## What the task requires
Put the records below into a JSON list of strings, with one string for each line and no blank lines.

— BEGIN Stored rows —

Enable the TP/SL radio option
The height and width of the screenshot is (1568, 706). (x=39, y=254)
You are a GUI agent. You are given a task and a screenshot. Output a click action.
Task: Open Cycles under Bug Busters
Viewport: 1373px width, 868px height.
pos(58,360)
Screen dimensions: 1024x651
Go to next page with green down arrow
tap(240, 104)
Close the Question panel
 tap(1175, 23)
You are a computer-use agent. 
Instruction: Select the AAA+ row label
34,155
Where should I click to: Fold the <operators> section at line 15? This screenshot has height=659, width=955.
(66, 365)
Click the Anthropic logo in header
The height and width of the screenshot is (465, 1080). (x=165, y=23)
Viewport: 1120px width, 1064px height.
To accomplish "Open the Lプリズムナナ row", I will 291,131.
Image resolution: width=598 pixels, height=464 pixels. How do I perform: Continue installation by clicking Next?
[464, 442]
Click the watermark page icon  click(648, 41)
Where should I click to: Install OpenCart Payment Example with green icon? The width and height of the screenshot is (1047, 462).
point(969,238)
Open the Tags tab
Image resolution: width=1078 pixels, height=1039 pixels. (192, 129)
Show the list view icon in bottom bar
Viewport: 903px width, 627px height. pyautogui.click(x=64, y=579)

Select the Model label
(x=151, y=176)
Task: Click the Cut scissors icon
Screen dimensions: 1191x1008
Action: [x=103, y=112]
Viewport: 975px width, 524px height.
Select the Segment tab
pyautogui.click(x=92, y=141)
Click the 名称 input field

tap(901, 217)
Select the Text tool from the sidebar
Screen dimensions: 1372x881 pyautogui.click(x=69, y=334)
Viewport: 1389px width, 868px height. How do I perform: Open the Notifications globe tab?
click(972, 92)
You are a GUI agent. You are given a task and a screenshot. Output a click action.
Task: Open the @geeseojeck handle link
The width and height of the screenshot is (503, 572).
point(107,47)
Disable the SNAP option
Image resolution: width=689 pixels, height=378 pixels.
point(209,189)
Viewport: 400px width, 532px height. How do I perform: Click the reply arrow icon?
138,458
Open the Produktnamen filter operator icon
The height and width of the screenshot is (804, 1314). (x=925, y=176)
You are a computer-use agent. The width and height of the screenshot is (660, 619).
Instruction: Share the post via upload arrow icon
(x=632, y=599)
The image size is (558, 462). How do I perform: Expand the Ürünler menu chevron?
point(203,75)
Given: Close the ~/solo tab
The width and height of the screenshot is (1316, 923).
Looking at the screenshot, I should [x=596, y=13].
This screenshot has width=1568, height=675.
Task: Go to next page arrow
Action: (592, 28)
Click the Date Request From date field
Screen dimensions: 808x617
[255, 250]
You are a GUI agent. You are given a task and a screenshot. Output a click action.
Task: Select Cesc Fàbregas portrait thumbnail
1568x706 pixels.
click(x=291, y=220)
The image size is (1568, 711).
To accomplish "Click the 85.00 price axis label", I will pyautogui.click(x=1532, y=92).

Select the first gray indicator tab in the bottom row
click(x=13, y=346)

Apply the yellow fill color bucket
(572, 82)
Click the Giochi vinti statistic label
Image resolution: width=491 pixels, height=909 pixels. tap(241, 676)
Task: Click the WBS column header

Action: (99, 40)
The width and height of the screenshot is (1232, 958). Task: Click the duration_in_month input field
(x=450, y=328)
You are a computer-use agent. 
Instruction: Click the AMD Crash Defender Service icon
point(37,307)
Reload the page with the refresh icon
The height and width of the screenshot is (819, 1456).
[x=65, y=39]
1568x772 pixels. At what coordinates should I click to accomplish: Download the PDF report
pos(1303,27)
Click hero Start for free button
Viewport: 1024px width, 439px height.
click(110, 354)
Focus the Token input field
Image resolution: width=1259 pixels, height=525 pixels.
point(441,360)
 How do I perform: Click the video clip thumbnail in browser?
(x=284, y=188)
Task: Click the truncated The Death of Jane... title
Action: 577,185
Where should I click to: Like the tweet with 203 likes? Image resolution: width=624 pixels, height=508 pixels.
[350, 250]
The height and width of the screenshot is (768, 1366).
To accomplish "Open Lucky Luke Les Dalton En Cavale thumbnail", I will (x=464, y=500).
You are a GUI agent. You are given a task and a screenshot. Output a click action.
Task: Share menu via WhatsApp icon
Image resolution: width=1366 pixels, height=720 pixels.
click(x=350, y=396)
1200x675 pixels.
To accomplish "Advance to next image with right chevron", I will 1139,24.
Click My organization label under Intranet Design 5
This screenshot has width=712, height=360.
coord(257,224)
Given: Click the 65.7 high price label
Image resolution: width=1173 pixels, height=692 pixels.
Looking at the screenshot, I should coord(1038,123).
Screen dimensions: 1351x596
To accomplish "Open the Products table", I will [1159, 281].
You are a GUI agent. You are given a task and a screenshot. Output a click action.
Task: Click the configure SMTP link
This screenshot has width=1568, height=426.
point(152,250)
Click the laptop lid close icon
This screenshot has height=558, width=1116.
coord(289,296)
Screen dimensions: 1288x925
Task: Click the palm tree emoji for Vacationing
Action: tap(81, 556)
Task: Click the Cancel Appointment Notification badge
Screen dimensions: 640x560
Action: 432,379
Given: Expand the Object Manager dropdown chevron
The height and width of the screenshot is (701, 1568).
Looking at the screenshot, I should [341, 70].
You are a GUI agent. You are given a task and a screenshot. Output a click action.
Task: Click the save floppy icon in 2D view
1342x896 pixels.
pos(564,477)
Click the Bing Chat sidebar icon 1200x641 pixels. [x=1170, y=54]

— END Stored rows —

## Correct answer
[
  "Enable the TP/SL radio option",
  "The height and width of the screenshot is (1568, 706). (x=39, y=254)",
  "You are a GUI agent. You are given a task and a screenshot. Output a click action.",
  "Task: Open Cycles under Bug Busters",
  "Viewport: 1373px width, 868px height.",
  "pos(58,360)",
  "Screen dimensions: 1024x651",
  "Go to next page with green down arrow",
  "tap(240, 104)",
  "Close the Question panel",
  " tap(1175, 23)",
  "You are a computer-use agent. ",
  "Instruction: Select the AAA+ row label",
  "34,155",
  "Where should I click to: Fold the <operators> section at line 15? This screenshot has height=659, width=955.",
  "(66, 365)",
  "Click the Anthropic logo in header",
  "The height and width of the screenshot is (465, 1080). (x=165, y=23)",
  "Viewport: 1120px width, 1064px height.",
  "To accomplish \"Open the Lプリズムナナ row\", I will 291,131.",
  "Image resolution: width=598 pixels, height=464 pixels. How do I perform: Continue installation by clicking Next?",
  "[464, 442]",
  "Click the watermark page icon  click(648, 41)",
  "Where should I click to: Install OpenCart Payment Example with green icon? The width and height of the screenshot is (1047, 462).",
  "point(969,238)",
  "Open the Tags tab",
  "Image resolution: width=1078 pixels, height=1039 pixels. (192, 129)",
  "Show the list view icon in bottom bar",
  "Viewport: 903px width, 627px height. pyautogui.click(x=64, y=579)",
  "Select the Model label",
  "(x=151, y=176)",
  "Task: Click the Cut scissors icon",
  "Screen dimensions: 1191x1008",
  "Action: [x=103, y=112]",
  "Viewport: 975px width, 524px height.",
  "Select the Segment tab",
  "pyautogui.click(x=92, y=141)",
  "Click the 名称 input field",
  "tap(901, 217)",
  "Select the Text tool from the sidebar",
  "Screen dimensions: 1372x881 pyautogui.click(x=69, y=334)",
  "Viewport: 1389px width, 868px height. How do I perform: Open the Notifications globe tab?",
  "click(972, 92)",
  "You are a GUI agent. You are given a task and a screenshot. Output a click action.",
  "Task: Open the @geeseojeck handle link",
  "The width and height of the screenshot is (503, 572).",
  "point(107,47)",
  "Disable the SNAP option",
  "Image resolution: width=689 pixels, height=378 pixels.",
  "point(209,189)",
  "Viewport: 400px width, 532px height. How do I perform: Click the reply arrow icon?",
  "138,458",
  "Open the Produktnamen filter operator icon",
  "The height and width of the screenshot is (804, 1314). (x=925, y=176)",
  "You are a computer-use agent. The width and height of the screenshot is (660, 619).",
  "Instruction: Share the post via upload arrow icon",
  "(x=632, y=599)",
  "The image size is (558, 462). How do I perform: Expand the Ürünler menu chevron?",
  "point(203,75)",
  "Given: Close the ~/solo tab",
  "The width and height of the screenshot is (1316, 923).",
  "Looking at the screenshot, I should [x=596, y=13].",
  "This screenshot has width=1568, height=675.",
  "Task: Go to next page arrow",
  "Action: (592, 28)",
  "Click the Date Request From date field",
  "Screen dimensions: 808x617",
  "[255, 250]",
  "You are a GUI agent. You are given a task and a screenshot. Output a click action.",
  "Task: Select Cesc Fàbregas portrait thumbnail",
  "1568x706 pixels.",
  "click(x=291, y=220)",
  "The image size is (1568, 711).",
  "To accomplish \"Click the 85.00 price axis label\", I will pyautogui.click(x=1532, y=92).",
  "Select the first gray indicator tab in the bottom row",
  "click(x=13, y=346)",
  "Apply the yellow fill color bucket",
  "(572, 82)",
  "Click the Giochi vinti statistic label",
  "Image resolution: width=491 pixels, height=909 pixels. tap(241, 676)",
  "Task: Click the WBS column header",
  "Action: (99, 40)",
  "The width and height of the screenshot is (1232, 958). Task: Click the duration_in_month input field",
  "(x=450, y=328)",
  "You are a computer-use agent. ",
  "Instruction: Click the AMD Crash Defender Service icon",
  "point(37,307)",
  "Reload the page with the refresh icon",
  "The height and width of the screenshot is (819, 1456).",
  "[x=65, y=39]",
  "1568x772 pixels. At what coordinates should I click to accomplish: Download the PDF report",
  "pos(1303,27)",
  "Click hero Start for free button",
  "Viewport: 1024px width, 439px height.",
  "click(110, 354)",
  "Focus the Token input field",
  "Image resolution: width=1259 pixels, height=525 pixels.",
  "point(441,360)",
  " How do I perform: Click the video clip thumbnail in browser?",
  "(x=284, y=188)",
  "Task: Click the truncated The Death of Jane... title",
  "Action: 577,185",
  "Where should I click to: Like the tweet with 203 likes? Image resolution: width=624 pixels, height=508 pixels.",
  "[350, 250]",
  "The height and width of the screenshot is (768, 1366).",
  "To accomplish \"Open Lucky Luke Les Dalton En Cavale thumbnail\", I will (x=464, y=500).",
  "You are a GUI agent. You are given a task and a screenshot. Output a click action.",
  "Task: Share menu via WhatsApp icon",
  "Image resolution: width=1366 pixels, height=720 pixels.",
  "click(x=350, y=396)",
  "1200x675 pixels.",
  "To accomplish \"Advance to next image with right chevron\", I will 1139,24.",
  "Click My organization label under Intranet Design 5",
  "This screenshot has width=712, height=360.",
  "coord(257,224)",
  "Given: Click the 65.7 high price label",
  "Image resolution: width=1173 pixels, height=692 pixels.",
  "Looking at the screenshot, I should coord(1038,123).",
  "Screen dimensions: 1351x596",
  "To accomplish \"Open the Products table\", I will [1159, 281].",
  "You are a GUI agent. You are given a task and a screenshot. Output a click action.",
  "Task: Click the configure SMTP link",
  "This screenshot has width=1568, height=426.",
  "point(152,250)",
  "Click the laptop lid close icon",
  "This screenshot has height=558, width=1116.",
  "coord(289,296)",
  "Screen dimensions: 1288x925",
  "Task: Click the palm tree emoji for Vacationing",
  "Action: tap(81, 556)",
  "Task: Click the Cancel Appointment Notification badge",
  "Screen dimensions: 640x560",
  "Action: 432,379",
  "Given: Expand the Object Manager dropdown chevron",
  "The height and width of the screenshot is (701, 1568).",
  "Looking at the screenshot, I should [341, 70].",
  "You are a GUI agent. You are given a task and a screenshot. Output a click action.",
  "Task: Click the save floppy icon in 2D view",
  "1342x896 pixels.",
  "pos(564,477)",
  "Click the Bing Chat sidebar icon 1200x641 pixels. [x=1170, y=54]"
]